EXERCISE INSTRUCTIONS: Render the rows from the start up to and including the line with "(x=409, y=371)" as a two-column CSV with the columns instruction and answer. Give one CSV line per row, with the row's text and its answer each in a single quoted field and line breaks replaced by spaces.

INFORMATION SUPPLIED:

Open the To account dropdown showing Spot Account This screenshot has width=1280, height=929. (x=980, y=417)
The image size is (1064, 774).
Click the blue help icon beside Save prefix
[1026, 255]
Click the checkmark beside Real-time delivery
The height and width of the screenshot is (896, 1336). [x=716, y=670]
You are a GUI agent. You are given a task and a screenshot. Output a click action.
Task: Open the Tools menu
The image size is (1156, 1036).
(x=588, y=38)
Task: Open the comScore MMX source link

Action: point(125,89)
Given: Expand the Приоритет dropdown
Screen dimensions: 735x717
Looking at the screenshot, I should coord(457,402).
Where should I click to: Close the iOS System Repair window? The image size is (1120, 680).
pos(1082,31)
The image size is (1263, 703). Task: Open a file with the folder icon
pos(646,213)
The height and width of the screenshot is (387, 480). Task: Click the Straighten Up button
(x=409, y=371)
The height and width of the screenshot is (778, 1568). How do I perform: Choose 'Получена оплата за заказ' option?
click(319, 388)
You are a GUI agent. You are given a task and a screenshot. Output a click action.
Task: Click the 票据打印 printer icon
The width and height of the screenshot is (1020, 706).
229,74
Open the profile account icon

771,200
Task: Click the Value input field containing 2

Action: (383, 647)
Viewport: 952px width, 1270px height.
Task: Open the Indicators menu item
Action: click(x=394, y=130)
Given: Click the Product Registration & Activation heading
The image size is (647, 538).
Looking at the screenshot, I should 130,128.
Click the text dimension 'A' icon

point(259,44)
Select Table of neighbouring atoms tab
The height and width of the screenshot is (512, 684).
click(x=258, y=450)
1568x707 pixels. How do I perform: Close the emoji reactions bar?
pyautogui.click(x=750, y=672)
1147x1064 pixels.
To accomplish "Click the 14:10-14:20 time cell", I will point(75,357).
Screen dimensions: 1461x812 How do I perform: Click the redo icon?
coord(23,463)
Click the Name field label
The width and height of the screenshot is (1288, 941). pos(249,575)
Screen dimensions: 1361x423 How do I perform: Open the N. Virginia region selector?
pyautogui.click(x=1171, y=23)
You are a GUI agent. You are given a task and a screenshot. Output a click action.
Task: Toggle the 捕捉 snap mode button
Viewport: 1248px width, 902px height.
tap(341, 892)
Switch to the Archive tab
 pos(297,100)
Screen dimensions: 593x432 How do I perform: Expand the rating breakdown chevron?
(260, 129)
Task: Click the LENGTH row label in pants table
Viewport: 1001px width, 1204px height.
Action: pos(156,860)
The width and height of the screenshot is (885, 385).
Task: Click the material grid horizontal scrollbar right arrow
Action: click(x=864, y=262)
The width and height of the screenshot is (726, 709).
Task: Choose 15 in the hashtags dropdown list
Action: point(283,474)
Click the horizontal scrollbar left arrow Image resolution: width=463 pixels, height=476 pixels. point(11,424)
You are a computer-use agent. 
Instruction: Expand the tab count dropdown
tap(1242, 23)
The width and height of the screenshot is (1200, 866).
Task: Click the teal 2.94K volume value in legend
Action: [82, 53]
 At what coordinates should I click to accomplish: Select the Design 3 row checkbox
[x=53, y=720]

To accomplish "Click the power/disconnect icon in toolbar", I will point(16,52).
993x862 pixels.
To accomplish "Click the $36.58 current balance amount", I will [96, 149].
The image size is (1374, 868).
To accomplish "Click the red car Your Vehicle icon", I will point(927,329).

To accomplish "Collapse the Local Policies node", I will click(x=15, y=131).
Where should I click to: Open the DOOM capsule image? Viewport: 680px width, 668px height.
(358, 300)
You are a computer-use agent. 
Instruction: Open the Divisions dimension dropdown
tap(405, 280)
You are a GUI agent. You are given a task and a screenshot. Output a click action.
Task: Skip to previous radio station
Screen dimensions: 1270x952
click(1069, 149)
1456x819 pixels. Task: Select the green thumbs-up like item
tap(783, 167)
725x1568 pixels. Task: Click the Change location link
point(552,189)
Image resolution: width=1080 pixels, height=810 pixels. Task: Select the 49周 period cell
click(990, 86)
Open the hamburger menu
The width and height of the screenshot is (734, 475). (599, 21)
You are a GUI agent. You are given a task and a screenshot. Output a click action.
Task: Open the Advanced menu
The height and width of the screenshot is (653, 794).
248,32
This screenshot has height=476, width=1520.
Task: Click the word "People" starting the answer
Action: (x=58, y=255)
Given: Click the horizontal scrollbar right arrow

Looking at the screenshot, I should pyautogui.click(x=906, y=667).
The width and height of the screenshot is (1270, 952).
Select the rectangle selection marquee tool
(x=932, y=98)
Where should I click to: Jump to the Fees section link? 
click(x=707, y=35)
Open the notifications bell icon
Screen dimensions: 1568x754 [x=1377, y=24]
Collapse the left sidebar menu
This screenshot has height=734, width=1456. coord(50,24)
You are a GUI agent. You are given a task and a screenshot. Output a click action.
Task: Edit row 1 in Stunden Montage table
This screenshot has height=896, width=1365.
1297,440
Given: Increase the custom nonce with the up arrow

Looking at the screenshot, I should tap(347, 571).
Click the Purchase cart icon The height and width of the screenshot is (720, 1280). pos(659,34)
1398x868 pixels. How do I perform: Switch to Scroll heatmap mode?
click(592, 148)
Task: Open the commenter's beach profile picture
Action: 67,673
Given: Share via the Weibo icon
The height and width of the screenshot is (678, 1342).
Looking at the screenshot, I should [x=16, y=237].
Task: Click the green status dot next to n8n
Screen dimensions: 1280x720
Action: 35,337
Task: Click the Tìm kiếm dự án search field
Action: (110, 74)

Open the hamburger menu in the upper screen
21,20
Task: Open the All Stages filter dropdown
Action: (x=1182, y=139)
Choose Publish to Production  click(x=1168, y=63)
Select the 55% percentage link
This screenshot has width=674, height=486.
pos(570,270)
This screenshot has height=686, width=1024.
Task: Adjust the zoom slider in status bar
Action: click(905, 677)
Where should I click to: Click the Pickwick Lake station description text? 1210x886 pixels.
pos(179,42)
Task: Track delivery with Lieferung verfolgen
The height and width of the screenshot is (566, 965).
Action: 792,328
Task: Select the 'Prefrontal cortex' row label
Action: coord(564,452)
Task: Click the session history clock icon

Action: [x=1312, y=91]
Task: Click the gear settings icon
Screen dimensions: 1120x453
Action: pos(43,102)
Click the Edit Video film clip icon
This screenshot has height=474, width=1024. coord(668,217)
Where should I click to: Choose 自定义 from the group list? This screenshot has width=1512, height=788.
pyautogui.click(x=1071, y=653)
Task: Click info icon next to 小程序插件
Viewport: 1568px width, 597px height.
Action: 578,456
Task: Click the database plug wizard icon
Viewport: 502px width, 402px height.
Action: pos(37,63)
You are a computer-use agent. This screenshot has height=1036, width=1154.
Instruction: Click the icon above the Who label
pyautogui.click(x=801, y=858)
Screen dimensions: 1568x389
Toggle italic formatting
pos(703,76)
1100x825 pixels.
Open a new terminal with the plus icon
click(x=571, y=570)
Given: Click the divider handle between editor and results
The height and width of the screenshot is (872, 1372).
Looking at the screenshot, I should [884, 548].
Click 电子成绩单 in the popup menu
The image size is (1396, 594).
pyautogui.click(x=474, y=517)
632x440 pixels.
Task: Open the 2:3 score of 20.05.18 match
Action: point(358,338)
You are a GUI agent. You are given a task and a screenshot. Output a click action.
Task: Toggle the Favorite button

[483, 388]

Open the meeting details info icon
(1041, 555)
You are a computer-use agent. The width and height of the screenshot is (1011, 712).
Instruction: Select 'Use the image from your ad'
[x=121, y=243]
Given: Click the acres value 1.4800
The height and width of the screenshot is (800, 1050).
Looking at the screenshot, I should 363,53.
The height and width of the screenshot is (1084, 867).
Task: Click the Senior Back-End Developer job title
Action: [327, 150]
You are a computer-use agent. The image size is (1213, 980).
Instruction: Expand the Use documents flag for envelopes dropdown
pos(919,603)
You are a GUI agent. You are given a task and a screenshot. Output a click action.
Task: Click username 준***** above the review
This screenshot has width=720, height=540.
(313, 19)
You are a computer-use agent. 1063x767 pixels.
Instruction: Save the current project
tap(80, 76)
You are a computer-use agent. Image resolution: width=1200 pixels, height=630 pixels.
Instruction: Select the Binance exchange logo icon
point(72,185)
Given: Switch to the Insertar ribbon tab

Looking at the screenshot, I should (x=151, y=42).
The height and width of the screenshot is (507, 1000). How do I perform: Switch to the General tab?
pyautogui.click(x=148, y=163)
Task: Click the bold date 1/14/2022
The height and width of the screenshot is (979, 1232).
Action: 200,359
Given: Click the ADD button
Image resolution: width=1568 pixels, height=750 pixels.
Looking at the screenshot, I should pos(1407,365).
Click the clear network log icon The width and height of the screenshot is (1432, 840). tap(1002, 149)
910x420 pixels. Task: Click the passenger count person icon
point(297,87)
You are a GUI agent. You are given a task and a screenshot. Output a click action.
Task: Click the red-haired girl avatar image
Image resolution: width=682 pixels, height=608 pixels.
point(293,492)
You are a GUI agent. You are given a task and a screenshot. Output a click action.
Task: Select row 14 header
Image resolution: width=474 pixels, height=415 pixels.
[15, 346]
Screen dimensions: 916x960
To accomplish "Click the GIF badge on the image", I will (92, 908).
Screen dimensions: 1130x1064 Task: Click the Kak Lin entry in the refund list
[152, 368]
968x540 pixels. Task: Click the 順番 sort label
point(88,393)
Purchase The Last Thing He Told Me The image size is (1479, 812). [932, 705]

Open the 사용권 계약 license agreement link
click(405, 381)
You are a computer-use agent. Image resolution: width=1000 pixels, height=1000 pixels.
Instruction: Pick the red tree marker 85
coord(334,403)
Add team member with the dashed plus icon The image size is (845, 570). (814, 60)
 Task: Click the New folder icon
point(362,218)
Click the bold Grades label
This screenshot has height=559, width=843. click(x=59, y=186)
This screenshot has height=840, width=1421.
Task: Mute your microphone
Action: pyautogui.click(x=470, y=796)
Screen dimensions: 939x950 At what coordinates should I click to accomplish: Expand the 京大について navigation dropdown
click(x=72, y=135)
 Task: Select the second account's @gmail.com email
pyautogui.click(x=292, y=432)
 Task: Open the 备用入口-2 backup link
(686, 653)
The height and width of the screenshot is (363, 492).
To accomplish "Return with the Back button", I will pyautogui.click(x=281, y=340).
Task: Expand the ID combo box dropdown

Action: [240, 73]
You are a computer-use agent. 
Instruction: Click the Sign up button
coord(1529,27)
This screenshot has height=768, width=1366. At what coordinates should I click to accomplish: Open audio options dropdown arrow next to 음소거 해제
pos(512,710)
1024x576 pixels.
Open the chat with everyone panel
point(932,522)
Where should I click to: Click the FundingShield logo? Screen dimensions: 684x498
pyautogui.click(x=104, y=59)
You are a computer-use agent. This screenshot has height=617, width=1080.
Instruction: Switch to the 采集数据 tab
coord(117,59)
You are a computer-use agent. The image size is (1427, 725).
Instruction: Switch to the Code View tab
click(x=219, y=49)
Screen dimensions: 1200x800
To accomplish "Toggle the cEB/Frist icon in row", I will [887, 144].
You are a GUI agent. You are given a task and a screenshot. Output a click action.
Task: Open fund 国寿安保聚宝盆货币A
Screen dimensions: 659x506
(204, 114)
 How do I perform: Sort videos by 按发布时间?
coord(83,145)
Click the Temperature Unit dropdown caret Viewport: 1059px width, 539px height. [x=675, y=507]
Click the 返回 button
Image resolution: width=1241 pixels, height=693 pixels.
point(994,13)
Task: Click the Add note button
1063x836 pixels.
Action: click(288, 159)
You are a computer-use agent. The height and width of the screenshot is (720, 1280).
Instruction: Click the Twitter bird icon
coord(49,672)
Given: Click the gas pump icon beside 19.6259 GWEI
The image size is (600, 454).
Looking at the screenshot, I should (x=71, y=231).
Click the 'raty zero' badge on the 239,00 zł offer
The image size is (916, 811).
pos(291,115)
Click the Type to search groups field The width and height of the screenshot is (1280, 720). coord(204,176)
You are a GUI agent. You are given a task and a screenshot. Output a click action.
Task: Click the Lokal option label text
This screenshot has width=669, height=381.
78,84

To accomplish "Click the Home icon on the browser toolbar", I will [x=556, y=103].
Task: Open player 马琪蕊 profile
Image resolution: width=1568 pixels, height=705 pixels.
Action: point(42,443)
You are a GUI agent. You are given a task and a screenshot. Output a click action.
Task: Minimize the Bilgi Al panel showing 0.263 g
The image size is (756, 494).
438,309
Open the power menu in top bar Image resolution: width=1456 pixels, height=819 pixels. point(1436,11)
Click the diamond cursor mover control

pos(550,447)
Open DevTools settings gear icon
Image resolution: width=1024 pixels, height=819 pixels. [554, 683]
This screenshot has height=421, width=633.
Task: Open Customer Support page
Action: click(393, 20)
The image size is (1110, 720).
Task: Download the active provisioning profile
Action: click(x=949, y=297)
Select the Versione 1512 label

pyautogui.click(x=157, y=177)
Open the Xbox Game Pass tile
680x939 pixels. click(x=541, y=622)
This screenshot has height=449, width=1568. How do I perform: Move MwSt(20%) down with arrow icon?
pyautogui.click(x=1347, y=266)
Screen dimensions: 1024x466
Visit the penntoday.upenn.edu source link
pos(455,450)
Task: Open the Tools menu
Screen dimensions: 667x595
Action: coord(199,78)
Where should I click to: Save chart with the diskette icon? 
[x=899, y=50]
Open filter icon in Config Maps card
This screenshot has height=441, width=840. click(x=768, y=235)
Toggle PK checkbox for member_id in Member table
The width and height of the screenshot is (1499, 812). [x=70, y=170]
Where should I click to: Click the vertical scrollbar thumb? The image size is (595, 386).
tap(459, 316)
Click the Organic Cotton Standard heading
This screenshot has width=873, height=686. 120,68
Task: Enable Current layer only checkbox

ANSWER TO THIS EXERCISE:
instruction,answer
"Open the To account dropdown showing Spot Account This screenshot has width=1280, height=929.","(x=980, y=417)"
"The image size is (1064, 774). Click the blue help icon beside Save prefix","[1026, 255]"
"Click the checkmark beside Real-time delivery","The height and width of the screenshot is (896, 1336). [x=716, y=670]"
"You are a GUI agent. You are given a task and a screenshot. Output a click action. Task: Open the Tools menu The image size is (1156, 1036).","(x=588, y=38)"
"Task: Open the comScore MMX source link","Action: point(125,89)"
"Given: Expand the Приоритет dropdown Screen dimensions: 735x717","Looking at the screenshot, I should coord(457,402)."
"Where should I click to: Close the iOS System Repair window? The image size is (1120, 680).","pos(1082,31)"
"The image size is (1263, 703). Task: Open a file with the folder icon","pos(646,213)"
"The height and width of the screenshot is (387, 480). Task: Click the Straighten Up button","(x=409, y=371)"